▶ TO-DO ITEM
Could you set down the data word for word, from its first line through the line that contains "(324, 273).", with that line included?

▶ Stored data
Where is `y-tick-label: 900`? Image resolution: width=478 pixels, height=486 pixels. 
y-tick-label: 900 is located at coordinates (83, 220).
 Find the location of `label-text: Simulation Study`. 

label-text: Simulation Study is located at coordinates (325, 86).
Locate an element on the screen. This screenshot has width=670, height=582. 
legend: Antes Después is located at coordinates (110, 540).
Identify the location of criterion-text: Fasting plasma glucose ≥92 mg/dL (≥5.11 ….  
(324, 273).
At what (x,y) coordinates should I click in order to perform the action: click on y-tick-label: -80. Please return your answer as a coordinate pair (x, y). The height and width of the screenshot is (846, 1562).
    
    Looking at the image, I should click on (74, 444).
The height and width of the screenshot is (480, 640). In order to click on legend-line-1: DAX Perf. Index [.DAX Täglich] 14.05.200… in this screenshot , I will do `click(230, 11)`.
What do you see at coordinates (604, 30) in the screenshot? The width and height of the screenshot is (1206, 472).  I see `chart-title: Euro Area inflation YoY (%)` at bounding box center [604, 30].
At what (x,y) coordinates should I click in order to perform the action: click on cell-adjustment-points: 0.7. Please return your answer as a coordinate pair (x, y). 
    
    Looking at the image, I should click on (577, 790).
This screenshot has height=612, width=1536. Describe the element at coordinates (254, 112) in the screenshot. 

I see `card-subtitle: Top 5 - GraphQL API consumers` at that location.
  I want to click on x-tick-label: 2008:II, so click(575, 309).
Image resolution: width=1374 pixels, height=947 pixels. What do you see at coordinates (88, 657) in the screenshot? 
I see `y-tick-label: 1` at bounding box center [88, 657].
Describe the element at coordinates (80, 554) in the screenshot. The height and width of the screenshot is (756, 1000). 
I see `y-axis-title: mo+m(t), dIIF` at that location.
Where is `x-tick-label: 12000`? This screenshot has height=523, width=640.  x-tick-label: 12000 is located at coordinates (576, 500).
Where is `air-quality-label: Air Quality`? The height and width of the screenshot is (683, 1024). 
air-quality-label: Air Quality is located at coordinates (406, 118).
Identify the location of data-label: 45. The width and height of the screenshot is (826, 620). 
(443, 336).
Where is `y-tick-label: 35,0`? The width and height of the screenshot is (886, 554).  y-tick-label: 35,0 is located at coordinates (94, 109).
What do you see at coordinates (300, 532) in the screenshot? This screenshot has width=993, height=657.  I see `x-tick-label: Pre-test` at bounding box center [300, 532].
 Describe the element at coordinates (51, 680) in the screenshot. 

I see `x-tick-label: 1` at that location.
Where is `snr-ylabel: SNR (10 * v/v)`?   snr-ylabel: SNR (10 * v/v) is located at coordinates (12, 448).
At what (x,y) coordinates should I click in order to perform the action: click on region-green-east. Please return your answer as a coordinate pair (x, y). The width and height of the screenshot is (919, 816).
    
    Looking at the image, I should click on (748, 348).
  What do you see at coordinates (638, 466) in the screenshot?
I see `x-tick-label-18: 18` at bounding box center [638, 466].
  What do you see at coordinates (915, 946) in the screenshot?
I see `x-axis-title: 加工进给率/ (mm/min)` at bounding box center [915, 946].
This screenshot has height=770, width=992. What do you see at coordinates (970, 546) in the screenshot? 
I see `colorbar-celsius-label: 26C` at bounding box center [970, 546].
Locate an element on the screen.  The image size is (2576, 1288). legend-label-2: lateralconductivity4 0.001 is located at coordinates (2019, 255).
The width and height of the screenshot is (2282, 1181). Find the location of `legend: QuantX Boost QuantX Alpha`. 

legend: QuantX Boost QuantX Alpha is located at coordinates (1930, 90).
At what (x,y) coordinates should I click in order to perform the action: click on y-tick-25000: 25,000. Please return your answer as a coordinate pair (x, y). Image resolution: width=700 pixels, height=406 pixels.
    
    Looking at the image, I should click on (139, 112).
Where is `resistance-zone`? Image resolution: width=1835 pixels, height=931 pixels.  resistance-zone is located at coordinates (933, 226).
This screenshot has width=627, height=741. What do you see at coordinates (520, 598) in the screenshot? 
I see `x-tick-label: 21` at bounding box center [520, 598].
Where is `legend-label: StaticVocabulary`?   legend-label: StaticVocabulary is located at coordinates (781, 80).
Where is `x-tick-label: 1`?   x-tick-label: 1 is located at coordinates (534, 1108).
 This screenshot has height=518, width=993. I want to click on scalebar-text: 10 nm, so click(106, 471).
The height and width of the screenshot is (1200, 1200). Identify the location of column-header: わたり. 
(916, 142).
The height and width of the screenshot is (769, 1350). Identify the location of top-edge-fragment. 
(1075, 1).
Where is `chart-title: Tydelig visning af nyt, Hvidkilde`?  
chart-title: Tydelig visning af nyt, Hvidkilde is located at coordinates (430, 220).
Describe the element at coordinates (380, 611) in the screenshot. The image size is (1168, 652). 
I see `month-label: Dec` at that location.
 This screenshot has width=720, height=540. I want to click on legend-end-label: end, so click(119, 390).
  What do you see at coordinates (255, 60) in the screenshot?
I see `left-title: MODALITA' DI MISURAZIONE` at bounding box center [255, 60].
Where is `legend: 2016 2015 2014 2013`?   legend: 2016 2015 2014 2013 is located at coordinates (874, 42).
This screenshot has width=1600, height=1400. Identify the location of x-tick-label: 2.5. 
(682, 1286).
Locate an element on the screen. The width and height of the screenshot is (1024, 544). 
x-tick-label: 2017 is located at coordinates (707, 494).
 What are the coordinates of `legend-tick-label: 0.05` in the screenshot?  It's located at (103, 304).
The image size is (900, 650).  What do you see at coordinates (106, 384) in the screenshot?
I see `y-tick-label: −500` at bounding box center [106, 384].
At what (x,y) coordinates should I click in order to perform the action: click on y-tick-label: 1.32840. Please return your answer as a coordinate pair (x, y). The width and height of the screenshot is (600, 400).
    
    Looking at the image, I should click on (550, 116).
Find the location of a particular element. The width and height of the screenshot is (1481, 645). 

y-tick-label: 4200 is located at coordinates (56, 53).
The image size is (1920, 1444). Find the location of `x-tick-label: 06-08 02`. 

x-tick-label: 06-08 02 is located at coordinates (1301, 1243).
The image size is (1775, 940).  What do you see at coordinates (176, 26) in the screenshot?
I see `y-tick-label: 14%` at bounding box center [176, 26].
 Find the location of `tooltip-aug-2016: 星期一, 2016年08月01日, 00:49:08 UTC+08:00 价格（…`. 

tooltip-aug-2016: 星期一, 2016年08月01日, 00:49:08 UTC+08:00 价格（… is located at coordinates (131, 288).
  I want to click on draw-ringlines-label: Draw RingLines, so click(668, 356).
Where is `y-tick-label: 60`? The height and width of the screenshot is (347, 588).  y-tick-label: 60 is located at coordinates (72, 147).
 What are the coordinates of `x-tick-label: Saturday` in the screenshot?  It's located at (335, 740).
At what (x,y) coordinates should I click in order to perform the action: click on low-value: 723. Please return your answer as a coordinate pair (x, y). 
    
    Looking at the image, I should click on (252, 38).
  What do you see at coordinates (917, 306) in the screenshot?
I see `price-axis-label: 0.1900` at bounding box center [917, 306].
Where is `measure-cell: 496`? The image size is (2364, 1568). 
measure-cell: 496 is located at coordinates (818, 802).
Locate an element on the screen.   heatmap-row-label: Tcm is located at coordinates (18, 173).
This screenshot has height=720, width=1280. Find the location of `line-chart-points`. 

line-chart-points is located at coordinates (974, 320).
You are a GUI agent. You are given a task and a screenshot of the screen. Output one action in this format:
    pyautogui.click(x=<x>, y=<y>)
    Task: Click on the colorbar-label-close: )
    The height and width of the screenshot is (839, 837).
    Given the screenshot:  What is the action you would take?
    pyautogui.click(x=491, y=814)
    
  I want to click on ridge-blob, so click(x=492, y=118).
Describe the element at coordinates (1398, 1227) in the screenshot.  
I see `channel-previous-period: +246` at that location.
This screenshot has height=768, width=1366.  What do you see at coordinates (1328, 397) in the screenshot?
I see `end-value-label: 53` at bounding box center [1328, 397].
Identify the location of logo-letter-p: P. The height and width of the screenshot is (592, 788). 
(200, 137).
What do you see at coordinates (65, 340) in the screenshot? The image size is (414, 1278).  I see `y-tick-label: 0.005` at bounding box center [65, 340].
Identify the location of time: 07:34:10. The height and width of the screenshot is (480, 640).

▶ ANSWER BOX
Where is `y-tick-label: 900`? Image resolution: width=478 pixels, height=486 pixels. 
y-tick-label: 900 is located at coordinates (83, 220).
 Find the location of `label-text: Simulation Study`. 

label-text: Simulation Study is located at coordinates (325, 86).
Locate an element on the screen. This screenshot has width=670, height=582. 
legend: Antes Después is located at coordinates (110, 540).
Identify the location of criterion-text: Fasting plasma glucose ≥92 mg/dL (≥5.11 ….  
(324, 273).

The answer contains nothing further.